The big hit is a granola bar made with seaweed, blueberries and dark chocolate. The Roths had been baking as many as 1,000 bars a month. They now expect to triple their sales.

Roth collects the seaweeds himself, and contracts with harvesters up and down the coast to bring in a wide variety of edible sea plants. "We have dulse, we have aleria, we have kombul, so there are several different varieties we harvest at different times of the year," he says.

These seaweeds are not necessarily an easy sell, particularly to the uninitiated. That's where Rod Williams comes in. "On several new food products we're very cautiously playing down the fact that there's seaweed in the product," Williams says.

Williams was one of the branding pioneers who helped get Tom's of Maine products noticed by national markets, and more recently he's been doing the same for Kate's Butter. Now he's a VitaminSea investor.

"VitaminSea - the challenge there is to get to the people who are interested in heath and nutrition, to appeal to that category of buyers," he says. "But also do it on a subtle basis to reach out to the mass market, who may not want to try anything with vitamin-seaweed, to get them to try it. Once they try it they are hooked on it, they love it."

While demand for seaweed used in health foods is on the rise, Roth still relies on lower-profit, bulk harvests of rockweed, a seaweed variety that's used strictly for animal or agricultural purposes. It's the plant with the matted fronds you see draping across barnacles when the tide goes out on a rocky shore.

Roth still harvests rockweed by hand, sometimes, and brings it back here, to a wharf behind Becky's Diner in Portland. He sells it to local lobster packers. "We just do this because it fills a void," he says. "It's exactly how we started before we moved on to bigger equipment. So here we are back in the beginning."

But it's the modern mechanical harvester Roth bought a few seasons ago - a sort of super wet-vac - which allows him to collect and sell rockweed in massive quantities, some 200 tons this year. He dries it on outdoor racks and sells it as fertilizer, or as a nutritional supplement for cattle. He gets about $1,100 a ton.

That"s pretty good money, and Roth is not the only one who's expanding use of the resource. "We've estimated that the value of the fishery is probably like $20 million a year - animal feed, supplements, nutritional foods, health items, those sorts of things," says
Linda Mercer, science director for the Department of Marine Resources.

Mercer says the number of seaweed harvesting licenses issued in Maine has been growing - to 114 this year. And while Mercer says that seaweed is abundant along the coast, there are concerns about overharvesting of the relatively slow-growing rockweed. The state now requires harvesters in Cobscook Bay to file management plans, following reports that some patches were damaged by aggressive cutting.

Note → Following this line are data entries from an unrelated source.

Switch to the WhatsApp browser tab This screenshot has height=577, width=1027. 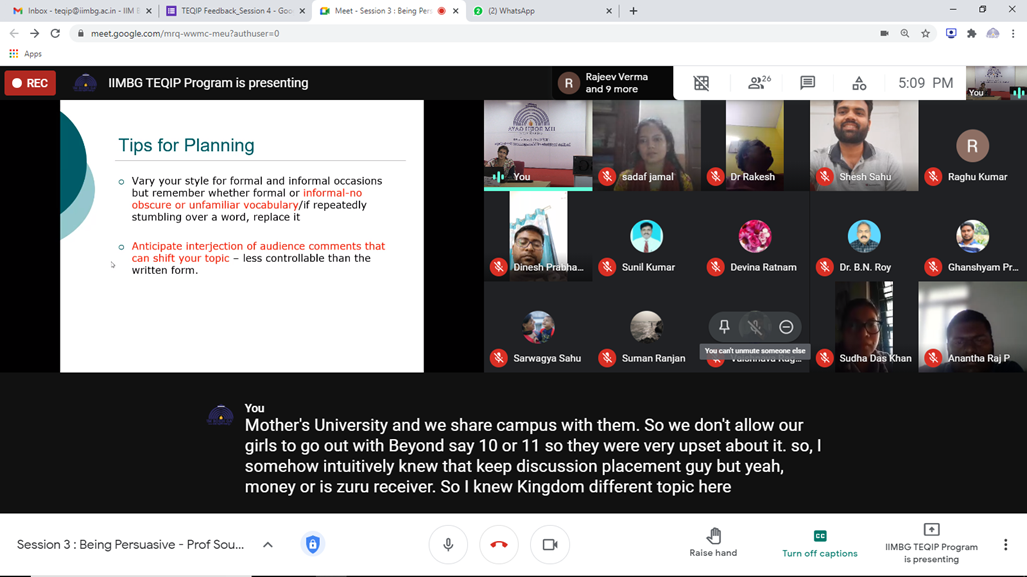coord(540,11)
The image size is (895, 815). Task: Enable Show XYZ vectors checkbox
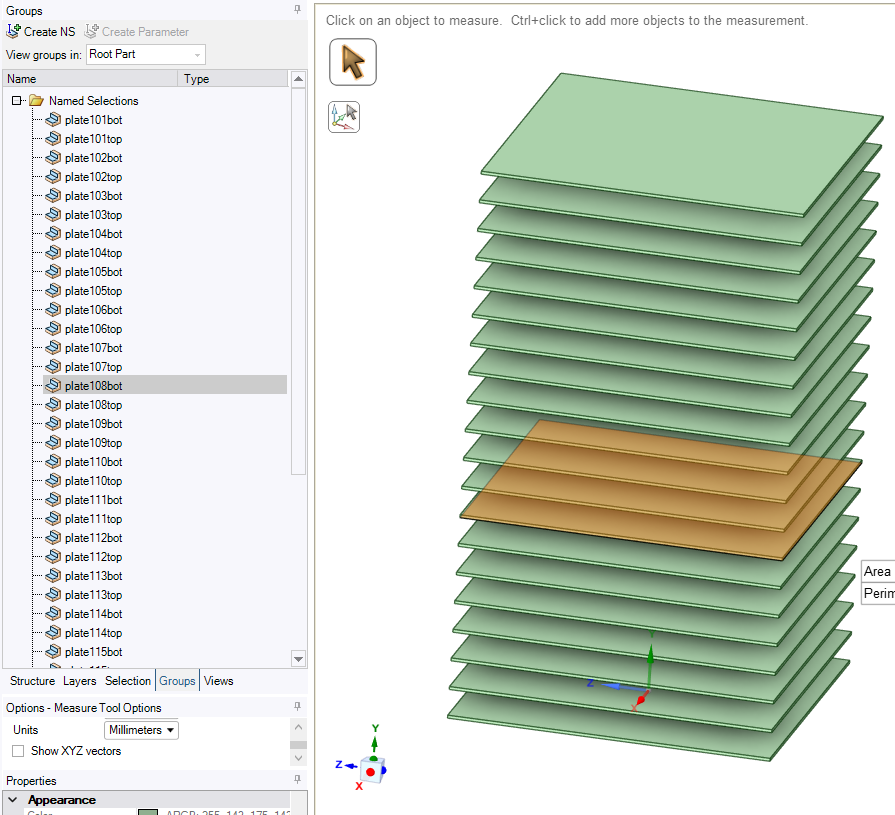click(18, 751)
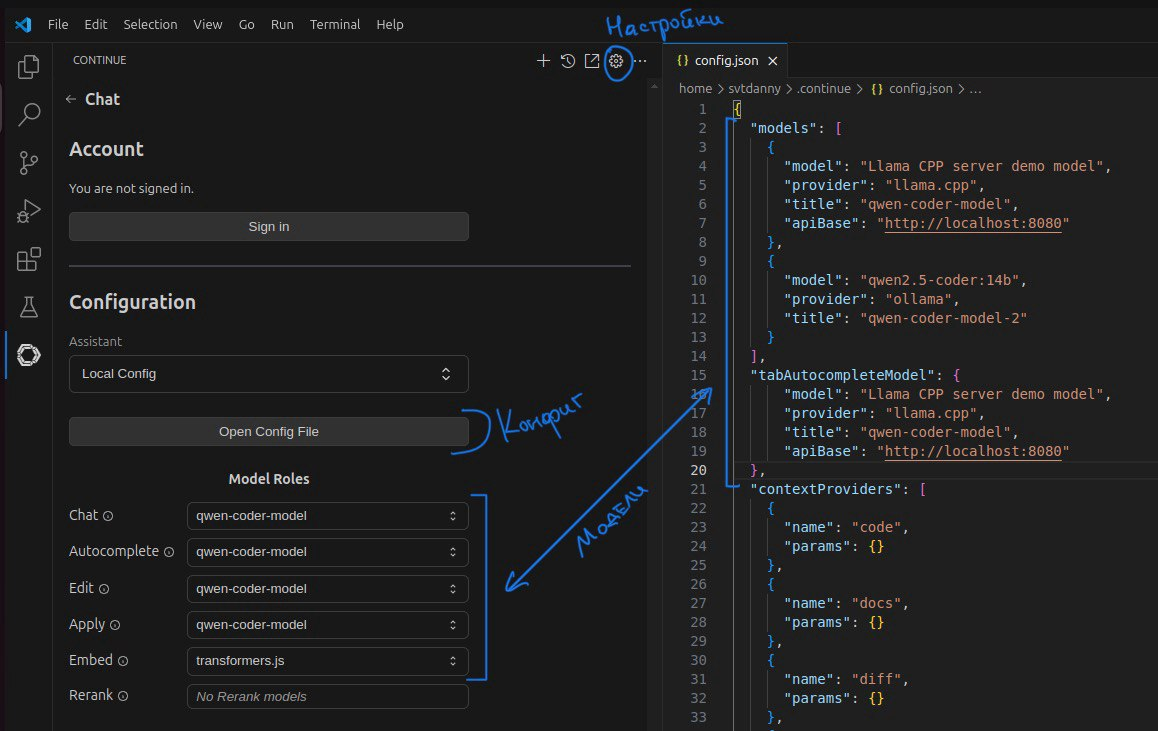Select the Continue extension icon

click(x=28, y=354)
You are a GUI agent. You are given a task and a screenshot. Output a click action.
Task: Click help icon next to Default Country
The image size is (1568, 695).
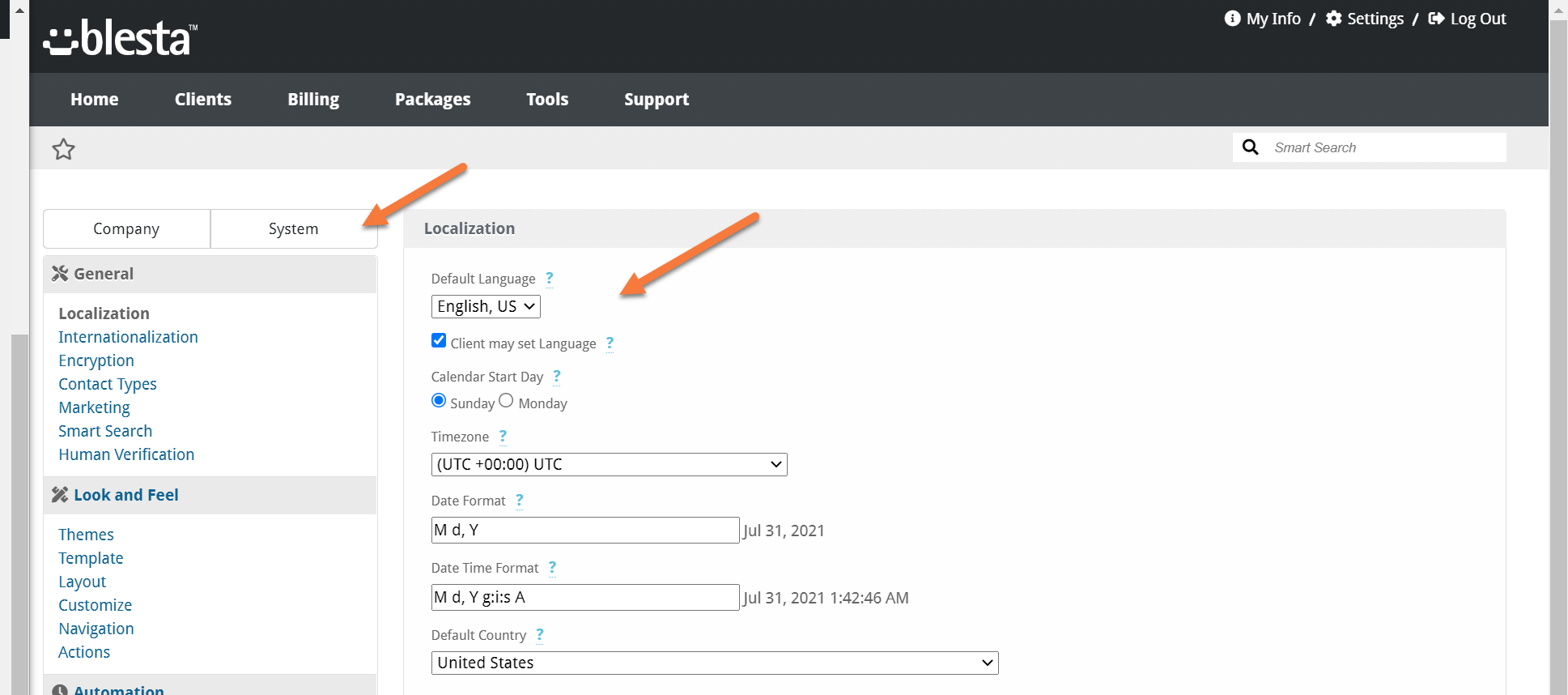pyautogui.click(x=540, y=635)
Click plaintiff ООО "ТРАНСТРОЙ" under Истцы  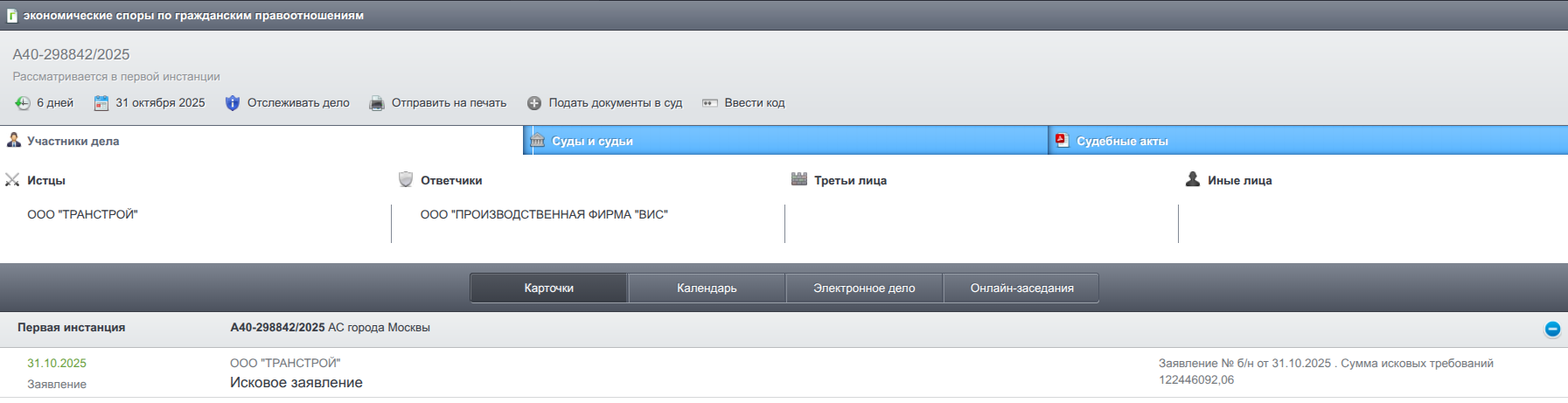click(x=82, y=214)
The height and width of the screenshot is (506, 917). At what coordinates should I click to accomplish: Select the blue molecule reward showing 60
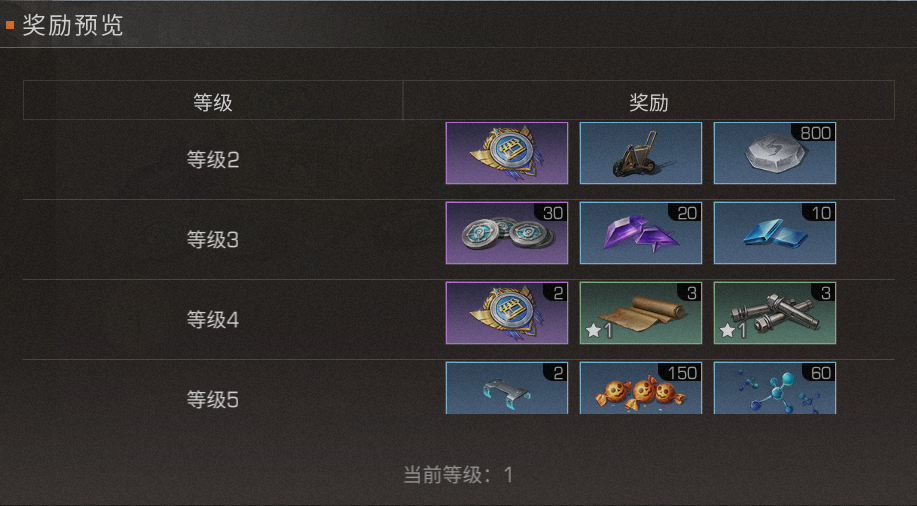tap(774, 388)
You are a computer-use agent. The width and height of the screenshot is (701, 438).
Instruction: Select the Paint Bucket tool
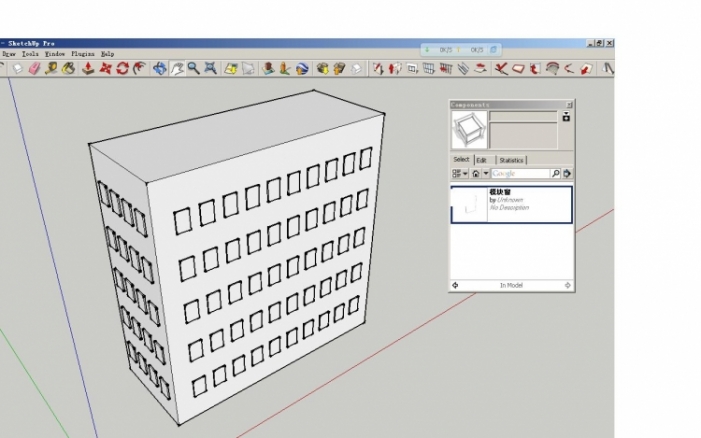click(x=69, y=69)
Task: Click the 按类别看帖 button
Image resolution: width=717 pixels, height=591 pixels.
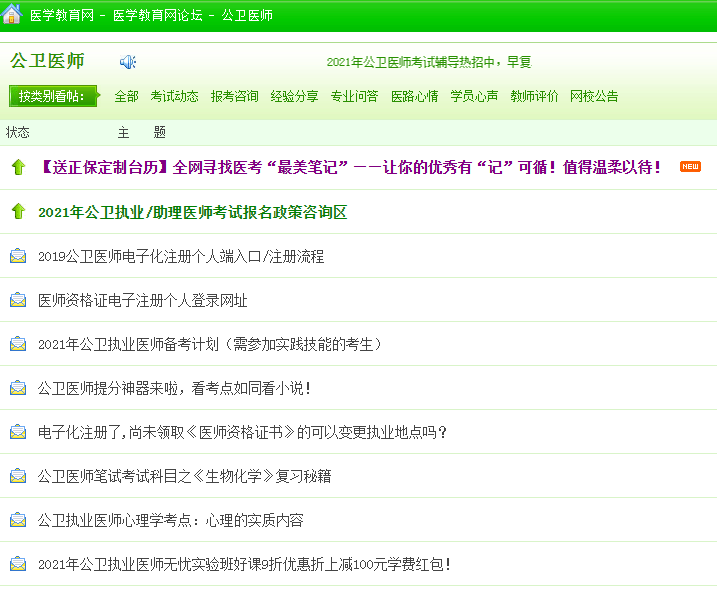Action: click(x=55, y=96)
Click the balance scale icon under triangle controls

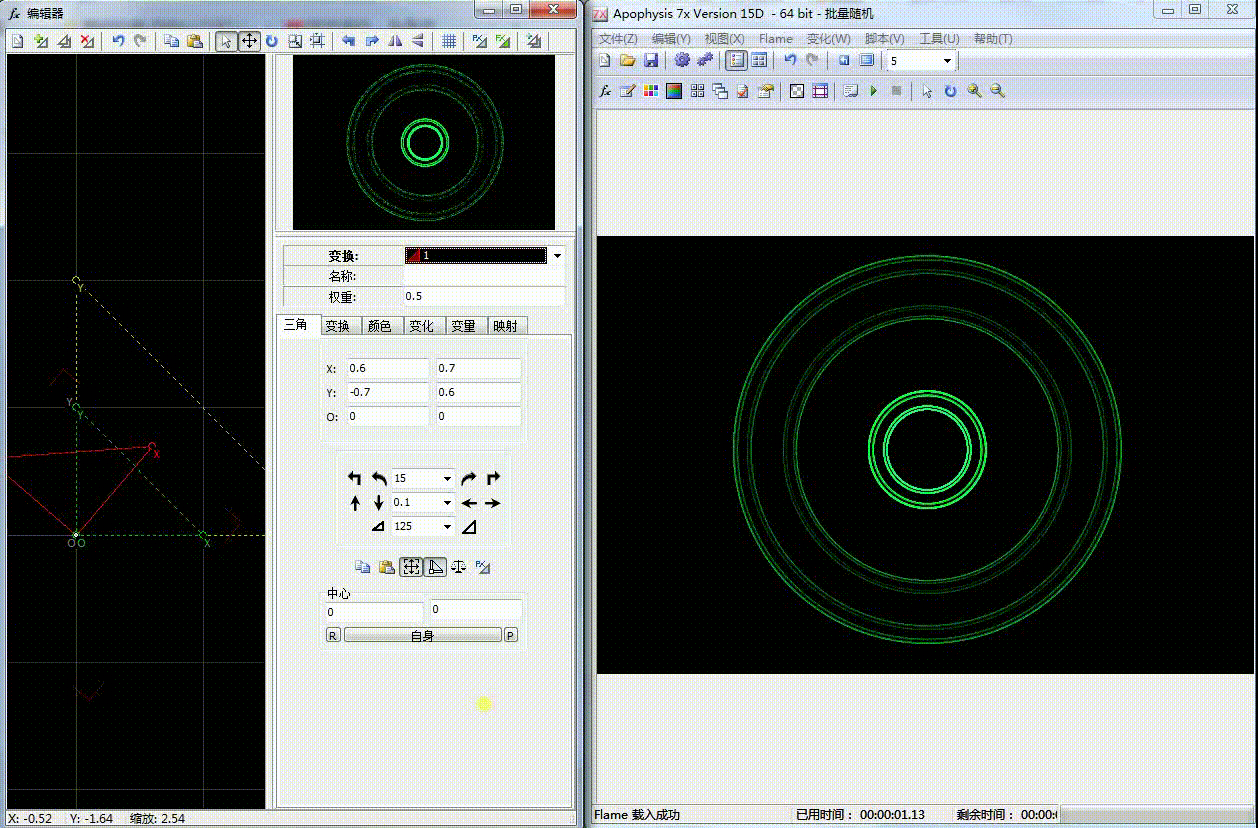tap(459, 567)
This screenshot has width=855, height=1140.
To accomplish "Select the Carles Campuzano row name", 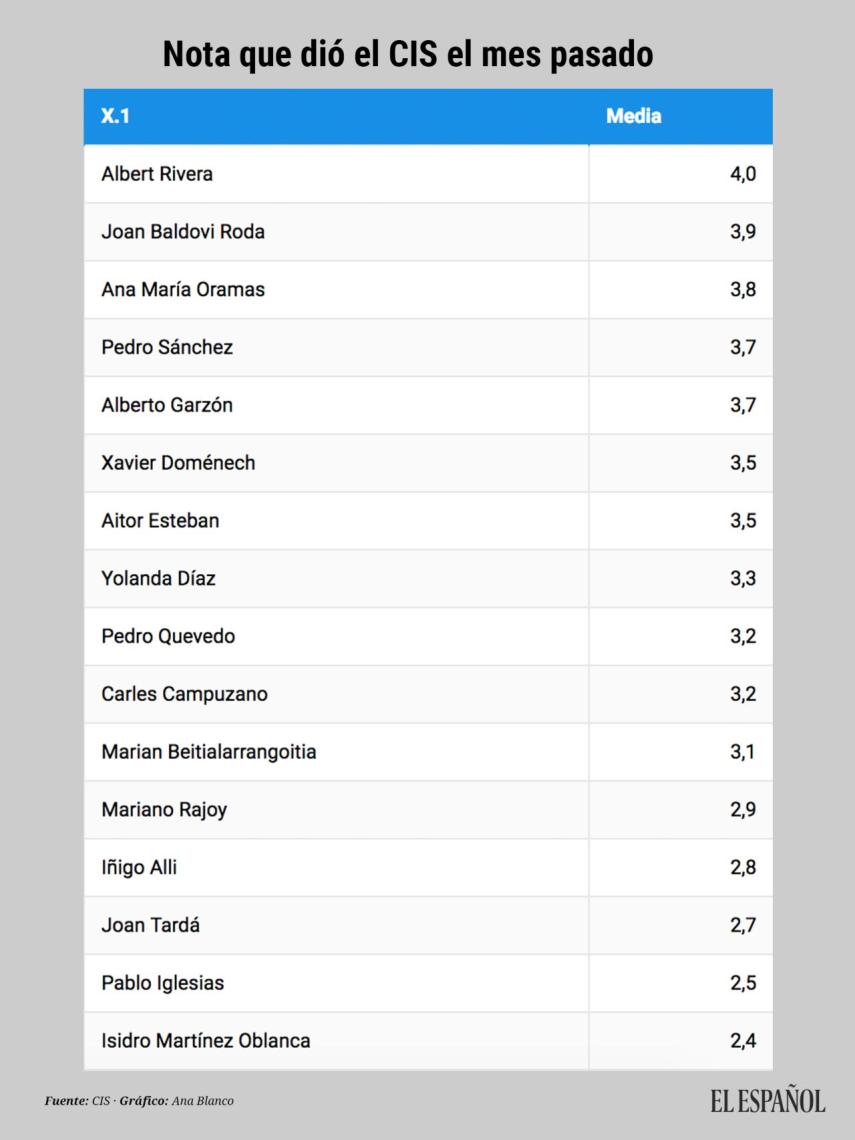I will [x=184, y=694].
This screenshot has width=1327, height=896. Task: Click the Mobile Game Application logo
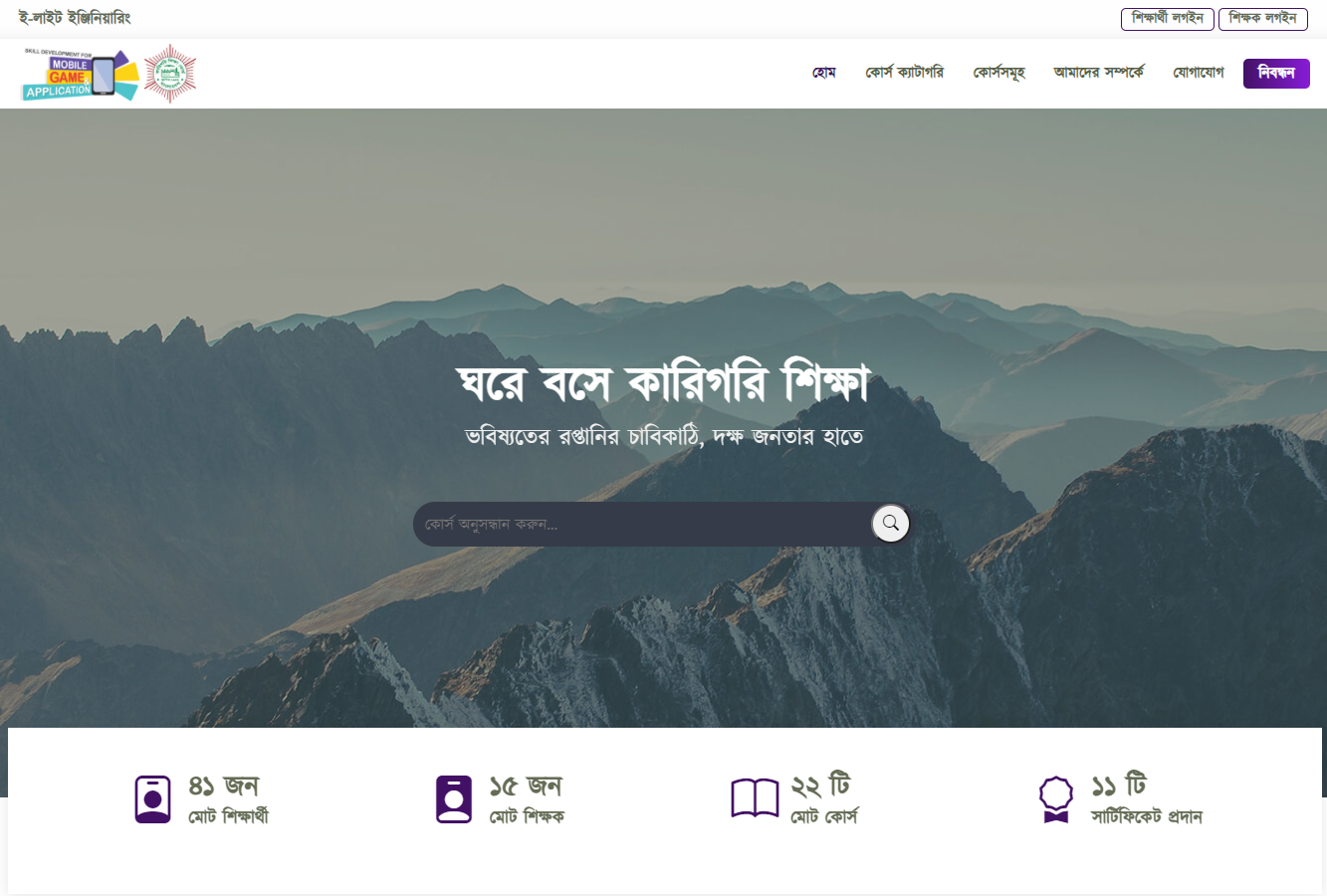coord(81,75)
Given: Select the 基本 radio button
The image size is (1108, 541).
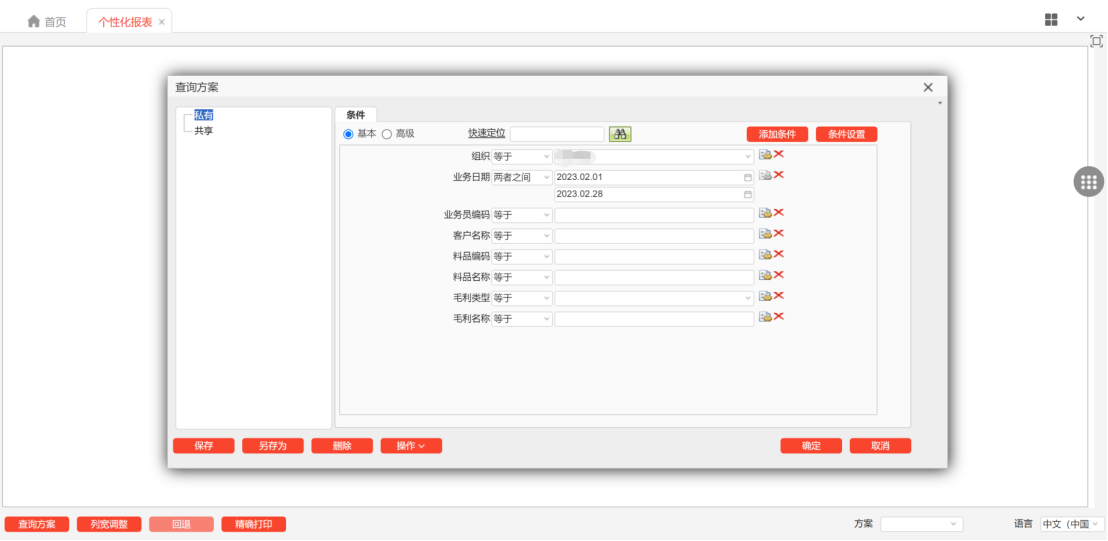Looking at the screenshot, I should click(x=348, y=134).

"The plants are at the very base of the food-web, so when you start talking about cutting down the base of the food-web, that's when people like me start to get very nervous,"  says Robin Seeley, a Cornell specialist based at the school's marine lab on Appledore Island, off the Maine coast. She says the growing rockweed harvest may be a threat to the entire ecosystem.

"Rockweed in particular has functions that range across 150 other species. So when you take the rockweed you start to affect potentially 150 other species that depend on it," Seeley says.

Seeley would like to see a moratorium on rockweed cutting until more extensive research is done on the effects of its harvest, and stronger regulations are created.

Harvesters like Tom Roth say that's not necessary. "People are starting to see that you can earn a living processing and handing sea plants. You've just got to handle them correctly. I think an apprenticeship, maybe, is something that should go into effect, like they do with lobsters. They have to serve an apprenticeship before they get a license."

DMR's Linda Mercer says an apprenticeship program might be a good idea. Her agency is working on an comprehensive assessment of the state's rockweed fishery and may propose a statewide management plan next year. After that, she says, the state will take a look at how best to manage other seaweed varieties as well.